- Exercise instructions:
Leaving out the pictures, please reproduce exactly and only the lines from the one that contains "Screen dimensions: 589x452" through the last line below.

#### Material for this task

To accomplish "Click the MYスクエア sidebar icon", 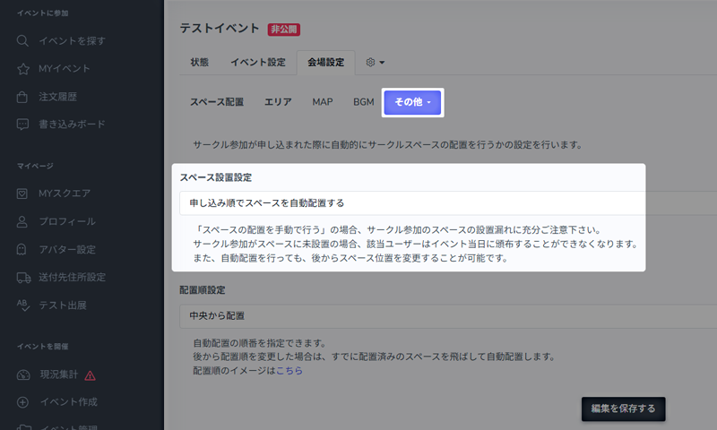I will [x=22, y=194].
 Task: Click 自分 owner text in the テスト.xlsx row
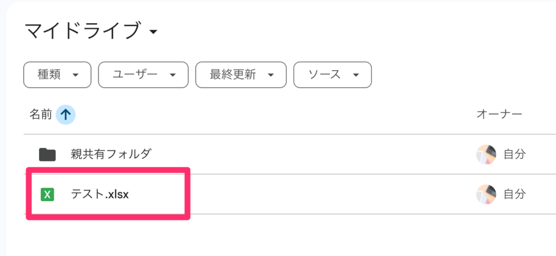[x=514, y=193]
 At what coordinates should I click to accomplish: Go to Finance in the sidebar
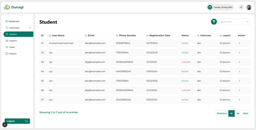click(x=11, y=54)
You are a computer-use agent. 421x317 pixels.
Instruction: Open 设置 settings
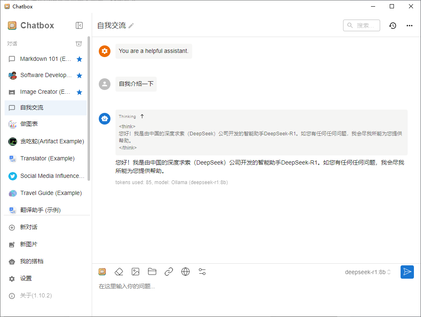[26, 278]
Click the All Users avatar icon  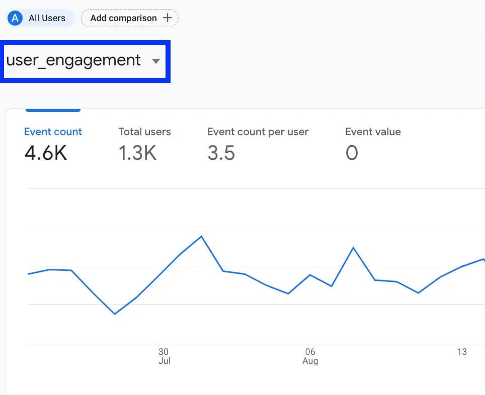pyautogui.click(x=15, y=18)
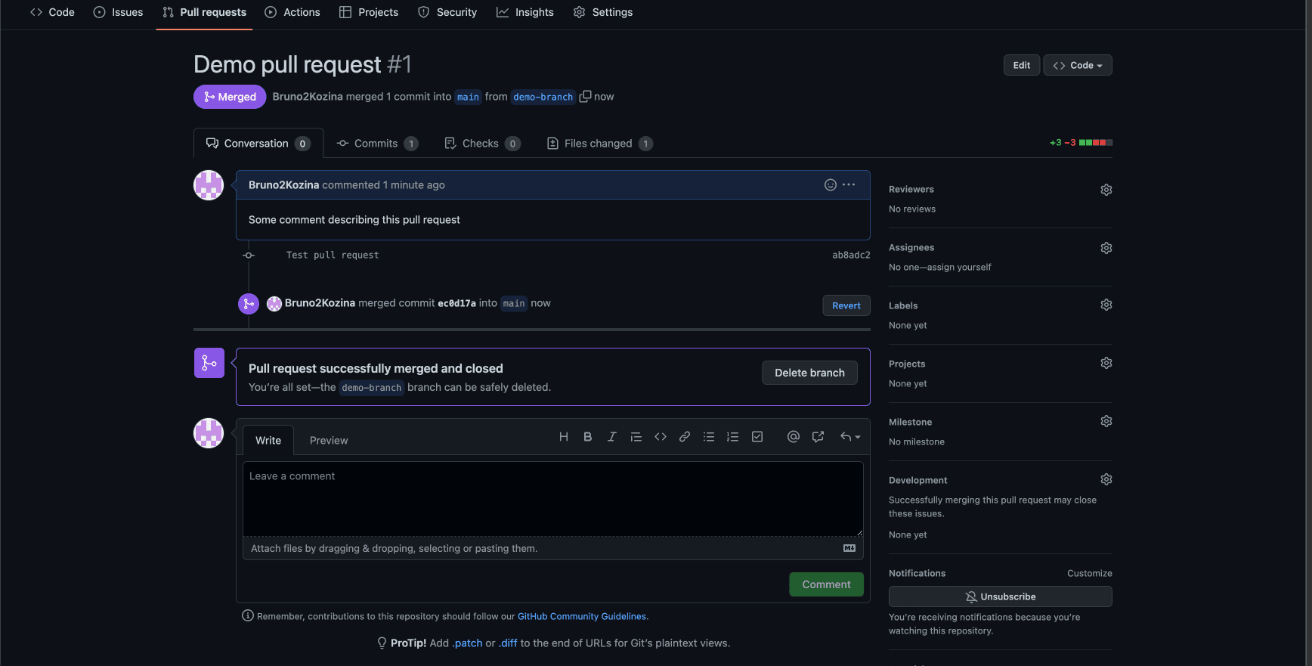
Task: Open the Reviewers gear settings
Action: (1106, 190)
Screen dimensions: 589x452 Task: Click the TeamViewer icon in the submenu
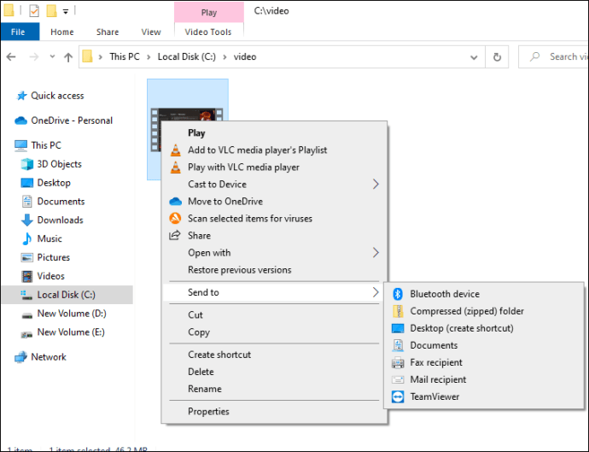coord(398,396)
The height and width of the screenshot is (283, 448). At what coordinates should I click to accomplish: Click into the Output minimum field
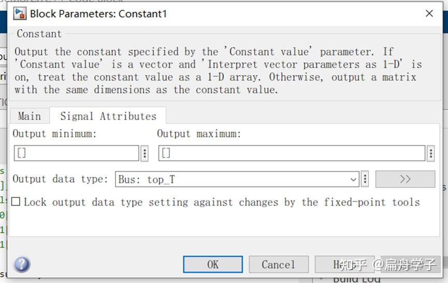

########

- Result of this exercise:
Screen dimensions: 589x452 Task: Click the TeamViewer icon in the submenu
coord(398,396)
The height and width of the screenshot is (283, 448). At what coordinates should I click to accomplish: Click into the Output minimum field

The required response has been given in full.